Et puis il y a ces cadrages… des cadrages à tomber à la renverse. Todd Haynes filme les distances entre les êtres avec une précision folle. Une main qui hésite, un regard dans un rétroviseur, une nuque aperçue dans un restaurant deviennent des événements émotionnels immenses. Les sentiments brûlent sous la glace. C’est un cinéma de rencontres-évitements, de désirs contenus, de phrases interrompues. Même les silences semblent écrits.

L’ombre de Sunset Boulevard plane parfois sur Carol, notamment dans l’aura presque irréelle de Cate Blanchett qui rappelle par instants Gloria Swanson. Blanchett est absolument impériale sans jamais écraser le film. Elle joue Carol comme une femme qui a appris à contrôler chacune de ses émotions pour survivre. Face à elle, Rooney Mara est bouleversante de délicatesse. Son visage devient progressivement celui d’une femme qui découvre enfin qui elle est. Les deux rencontres entre Carol et Thérèse qui encadrent le film sont d’ailleurs parmi les plus belles scènes amoureuses du cinéma récent tant Todd Haynes y concentre tout : le manque, le désir, la peur, l’espérance.

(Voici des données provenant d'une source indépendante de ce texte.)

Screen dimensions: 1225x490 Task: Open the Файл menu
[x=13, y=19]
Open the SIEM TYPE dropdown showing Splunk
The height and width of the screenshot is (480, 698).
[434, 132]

Haynes adapte magnifiquement The Price of Salt de Patricia Highsmith, publié à l’époque sous pseudonyme. Et l’on comprend pourquoi ce texte fut si important : il ose raconter un amour homosexuel sans le condamner moralement, ce qui relevait presque du miracle dans les années 50. Haynes en garde toute la mélancolie mais aussi la douceur inattendue. Ce n’est jamais un film démonstratif. Tout passe par les sensations.

Même les seconds rôles sont magnifiques. Kyle Chandler apporte à Harge une douleur réelle qui évite toute caricature du mari tyrannique, tandis que Sarah Paulson nourrit son personnage d’une élégance blessée bouleversante. Personne n’est sacrifié, tout le monde existe.

Et quel générique… Dès les premières notes, on comprend que l’on va assister à du très grand cinéma. Un cinéma travaillé avec un amour maniaque du détail mais qui ne devient jamais froid. Au contraire, chaque choix esthétique nourrit l’émotion.

Peut-être était-ce finalement “trop britannique” dans sa retenue, sa sophistication et sa pudeur pour déclencher une pluie d’Oscars. Hollywood préfère souvent les démonstrations plus voyantes. Mais le temps joue pour les grands films, et Carol possède précisément cette qualité rare : plus les années passent, plus il semble évident. Un mélodrame glacé en apparence, incandescent à l’intérieur. Du très beau cinéma.